▶ REQUEST
Restate the cycling ride text from "Distance: 117 kilometres" up to and including "meters (5,371 feet)", swapping "pace" for "speed".

Distance: 117 kilometres (73 miles)
Time: Around 6-7 hours depending on your pace
Difficulty: Difficult – long with several climbs
Elevation: 1,637 meters (5,371 feet)
Note: This is an account of a ride I did in the summer of 2014. Everything is still pretty much the same if you were to ride this route today.
Another magnificent day on the bike here in southern France. I know I say something similar after almost every ride, but it’s just the way it is. There are very, very few things I enjoy as much as exploring the towns, villages, back roads and countryside of France, especially here in the Alpes-Maritimes area. I never get tired of it. It never grows old. There’s still so, so much left to explore in France. I’m not in the least bit tired of it yet. And, there’s no better way to explore it then on a bike. I feel so much more connected to the environment, to everything around me, when I’m on my bike instead of driving in a car. I suppose walking and hiking is even better, but it’s just a little too slow sometimes. I can cover sixty to eighty miles easily on any given day on my bike. Can’t do that hiking.
[more info after the photo gallery]
La Roquette-sur Var & Levens
On Saturday I rode from Nice to Levens, a wonderful little village high up in the mountains almost directly north of Nice, with a couple of new friends I met here recently. Today I decided to pick up where we left off in Levens and continue on up into the mountains. I took the M2210 from Vence to Gattières and then down to the Var River near Carros. Across the river and north along the big M6202 road that runs right next to the river. Just after passing through Saint-Martin-du-Var is a great road (the M20) that climbs up to one of the most picturesque, beautiful “perched villages” in this area, La Roquette-sur-Var. I’ve been there once before, but coming in from the opposite direction. The climb is steep and heavily wooded. La Roquette-sur-Var sits right on the top of a little rocky perch, protected from whomever might have wanted to invade it so many years ago. The view from the town out across the Var River is spectacular.
From La Roquette-sur-Var I continued the climb on the M20 to Levens. Another nice mountain village where I had wanted to spend some time today exploring. It’s one of the few villages I’ve found up here that has a guided audio tour you can rent and listen to as you walk around. Unfortunately, the “Office de Tourisme” was closed today, so that didn’t happen. So, I continued north on the M19 from Levens to Duranus, a village featured in one of the small books I have on perched villages. It was a good ride, some downhill portions and some climbing portions. It must have rained during the night or early in the morning because the road was wet in many places that were still shaded from the morning sun. Duranus was something of a disappointment, however. Not really much to see and not on par with most of the other villages I have passed through in these parts.

▶ DATA SECTION
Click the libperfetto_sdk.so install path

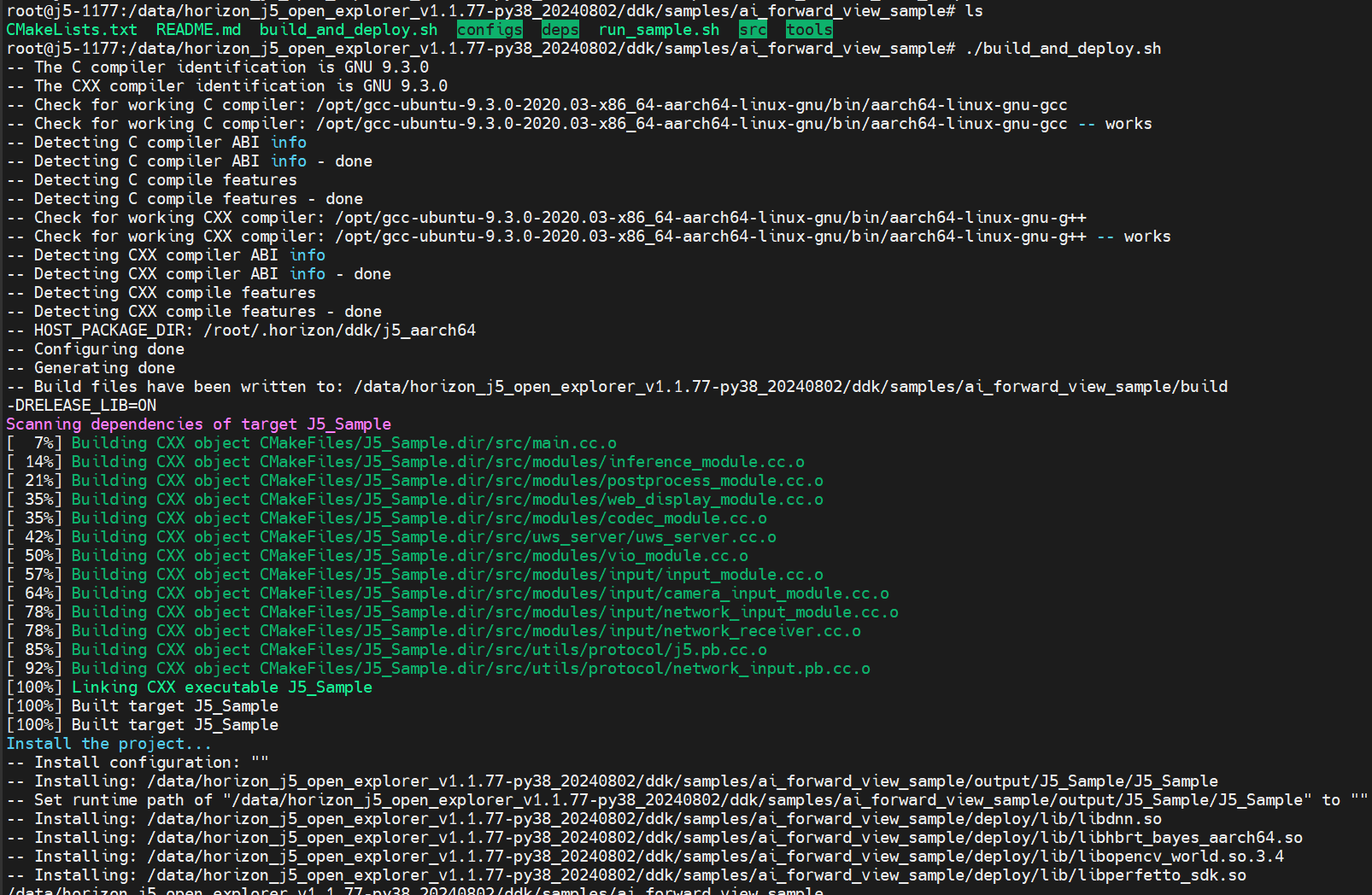coord(696,875)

▶ RESPONSE TO THIS EXERCISE
Distance: 117 kilometres (73 miles)
Time: Around 6-7 hours depending on your speed
Difficulty: Difficult – long with several climbs
Elevation: 1,637 meters (5,371 feet)